How would they acquire their first 10, 50, and 100 customers
- First 10: Recruit from existing users—active GitHub contributors, stargazers, demo‑app users, and YC network teams—for a free, time‑boxed pilot with hands‑on onboarding and device benchmarking. Win them by rapidly fixing blockers, shipping tailored SDK examples, and securing short public case studies.
- First 50: Publish step‑by‑step tutorials and turnkey sample apps for Flutter/React Native/Kotlin, performance comparison posts, and short video demos; distribute packages on npm/Flutter/Dart/Rust and Hugging Face. Funnel interest via an automated trial, community office hours, and targeted outreach to teams that tried the demos.
- First 100: Add DevRel and a lightweight sales motion focused on regulated and high‑value real‑time use cases; run formal pilots with prioritized support and publish security/compliance materials and pilot metrics. Partner with mobile agencies and framework maintainers and run a referral program that drives paid pilots and enterprise conversations.

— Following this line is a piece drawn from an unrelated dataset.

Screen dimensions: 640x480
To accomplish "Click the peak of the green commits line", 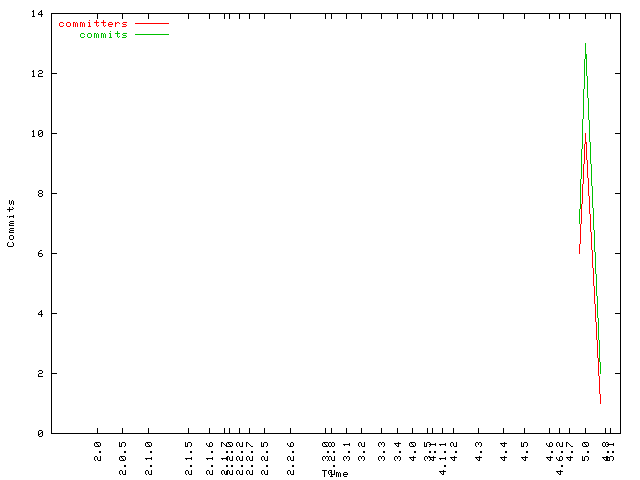I will pyautogui.click(x=585, y=44).
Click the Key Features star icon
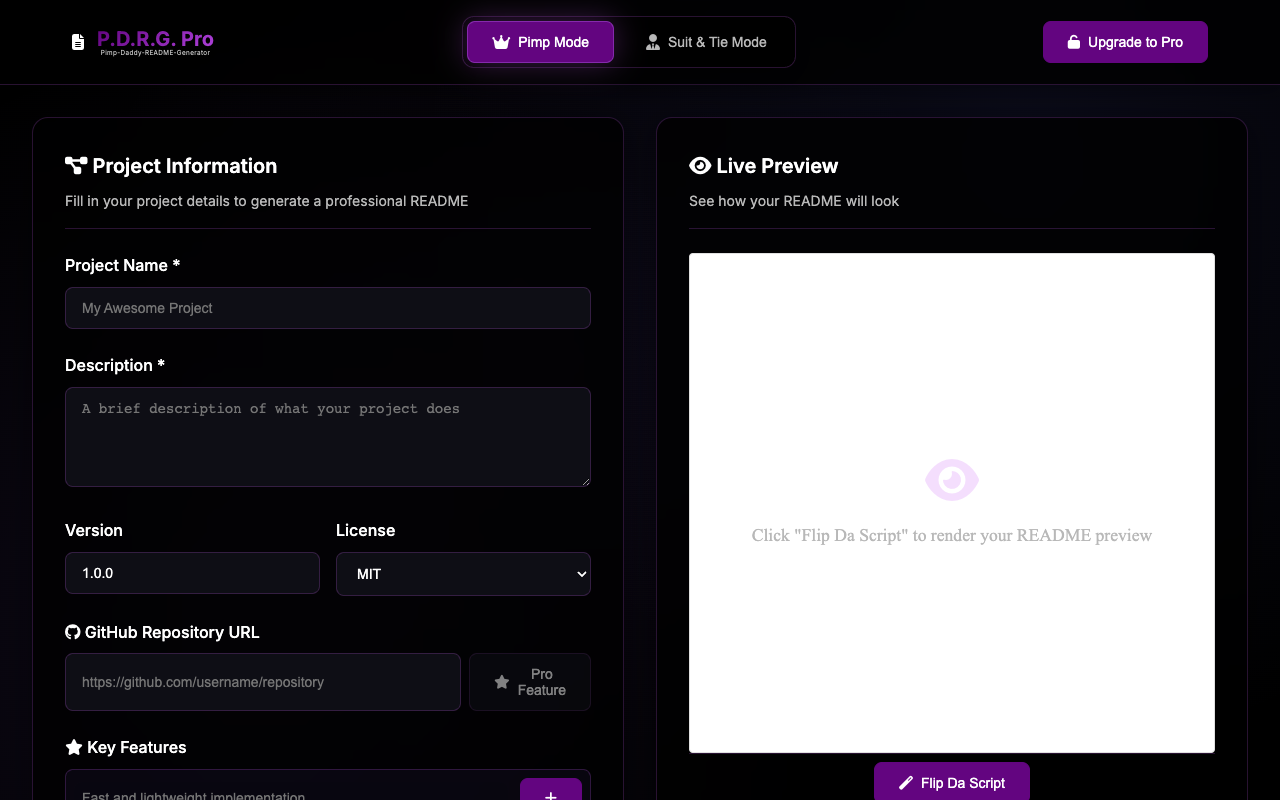Image resolution: width=1280 pixels, height=800 pixels. 73,747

What is the rough total addressable market
Top-down context:
On‑device AI for mobile sits at the intersection of mobile SDKs and inference infrastructure, serving teams that want LLM/vision/speech features without cloud round trips. As AI features diffuse into mainstream apps, a meaningful subset will require local, privacy‑preserving, low‑latency inference.
Bottom-up calculation:
If 10,000 mobile apps adopt on‑device inference with paid support/licenses averaging $5k–$50k annually per app, the annual TAM would be roughly $50M–$500M. Larger enterprises with multiple apps or higher SLAs could push the upper bound.
Assumptions:
- Adoption by 10k apps that need local inference for latency/privacy/offline.
- Paid plans centered on support, SDK/tooling, and production features at $5k–$50k per app/year.
- Does not include adjacent revenue (custom acceleration work, managed fallback, or enterprise features).
Who are some of their notable competitors
- MLC (mlc‑llm): Open‑source compiler/runtime to run LLMs across iOS/Android/web with language bindings. Strong for model compilation, but developers often handle platform bindings and packaging themselves (site, GitHub).
- llama.cpp / ggml: Popular minimal C/C++ runtime for running LLMs on many devices, including phones. Flexible and fast for experiments, but app‑level SDKs, packaging, and production tooling are typically DIY (repo).
- TensorFlow Lite (LiteRT): General on‑device ML runtime with conversion tools and hardware delegates (GPU/NNAPI/CoreML). Broad model support, but not focused on full LLM workflows or mobile LLM/agent SDKs out of the box (docs).
- Apple Core ML: Native iOS framework that leverages the Neural Engine and integrates with Xcode. Excellent for iOS‑only teams with Core ML models, but not cross‑platform and not centered on LLM agent workflows or hybrid cloud fallbacks (docs).
- ONNX Runtime Mobile: Cross‑platform inference engine with mobile optimizations and execution providers (NNAPI/CoreML). Good for ONNX‑converted models, but app‑level OpenAI‑style APIs, packaging, and agent tooling require extra work (docs).